Une reconstitution de l’évolution des précipitations et de l’enneigement en Belgique, à l’aide d’un modèle du climat développé au laboratoire de climatologie de l’université de Liège, montre que les conditions climatiques favorisant les inondations hivernales ont diminué en Ardenne au cours de ces 50 dernières années. Et il en ira encore ainsi dans les années qui viennent. Mais à la fin du siècle, la tendance devrait s’inverser.

Mery-01En Ardenne, près de 70% des débordements de rivières surviennent en hiver. Si la moitié de ces inondations est causée par le seul effet d’abondantes précipitations, l’autre moitié – les inondations les plus dramatiques – survient lorsque l’eau issue de la fonte rapide du manteau neigeux recouvrant la région ardennaise se combine à de fortes pluies. Dans le futur, le Giec (Groupe d’experts intergouvernemental sur l’évolution du climat) prévoit pour nos régions une augmentation des précipitations hivernales et une diminution de l’enneigement.

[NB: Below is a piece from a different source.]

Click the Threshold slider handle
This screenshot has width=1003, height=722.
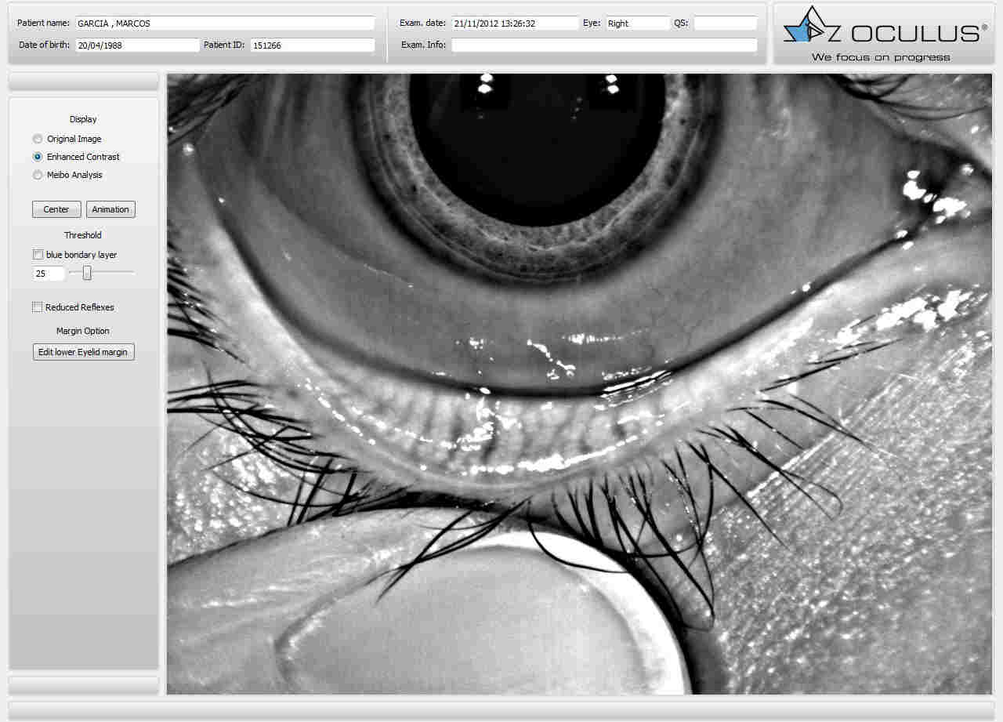pyautogui.click(x=87, y=273)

Il est dès lors légitime de se demander si l’augmentation des précipitations sera contrebalancée par la diminution de l’enneigement.

Image : Crue de 1993 à Tilff. © François Petit - Laboratoire d'hydrogéographie et de géomorphologie fluviale.

TESTER SA FIABILITÉ

Pour répondre à cette question, il convient de disposer d’un modèle climatique fiable, permettant de représenter le climat passé, présent et futur en chaque point du territoire et à tout instant. Grâce au modèle “MAR” développé à l’université de Liège, il est possible de reconstituer l’évolution quotidienne des totaux de précipitations, de l’accumulation neigeuse et des taux de ruissellement (run-off) issu de la fonte de la neige et des précipitations qui contribueront ensuite à gonfler le débit des rivières. Il faut cependant garder à l’esprit que ces modèles ne sont que des représentations simplifiées de la réalité. Ainsi, le modèle utilisé dans le cadre de cette recherche* ne simule pas le débit des rivières ni l’évolution de l’expansion du bâti qui contribue à l’imperméabilisation des sols.

Une fois que le modèle a terminé ses simulations climatiques, les chercheurs ont vérifié que ses résultats sont cohérents avec la réalité. « Lors de cette étape, il s’est avéré que le modèle était capable de détecter plus de 90 % des périodes durant lesquelles il y a effectivement eu des inondations », se réjouit Coraline Wyard, doctorante au département de géographie, laboratoire de climatologie de l’ULg et première auteure de l’étude.

MOINS DE NEIGE

Esneux-01Au cours de la période 1959-2010, les tendances calculées sur base des résultats du modèle montrent une diminution significative du nombre de jours favorables aux inondations causées par la combinaison fonte de neige/pluie. « Cela s’explique par une diminution significative des épaisseurs de neige amoncelées en Ardenne et du nombre de jours, avec accumulation de neige au sol, mais aussi par un raccourcissement de la saison d’enneigement, commente Xavier Fettweis, coauteur de l’étude et chercheur qualifié au FNRS au sein du laboratoire de climatologie. Celle-ci commence de plus en plus tard au fil des ans. »

Image : Crue de 1993 à Esneux.
© François Petit - Laboratoire d'hydrogéographie et de géomorphologie fluviale.

Dans le futur, on peut s’attendre à ce que ces tendances se poursuivent. De nombreuses études prévoient en effet une sévère diminution de l’enneigement en Europe, de même qu’une intensification des précipitations extrêmes. « Dans un premier temps, résume Coraline Wyard, les conditions climatiques favorisant les inondations en Ardenne devraient être moins souvent rencontrées à mesure que la neige se raréfie. Cependant, dans un second temps, l’augmentation de la fréquence et de l’intensité des précipitations extrêmes devrait compenser la raréfaction de la neige, si bien qu’à la fin du XXIe siècle, il devrait y avoir autant, si pas plus, de périodes favorables aux inondations. Les inondations devraient ainsi être presque exclusivement générées par des pluies intenses alors qu’actuellement ce type d’inondations hivernales représente seulement la moitié de celles-ci. »

* voir le site www.reflexions.ulg.ac.be (rubrique Terre/climat)

* Wyard, C., Scholzen, C., Fettweis, X., Van Campenhout, J., & François, L. (2016). Decrease in climatic conditions favouring floods in the south-east of Belgium over 1959-2010 using the regional climate model MAR. International Journal of Climatology, doi: 10.1002/joc.4879.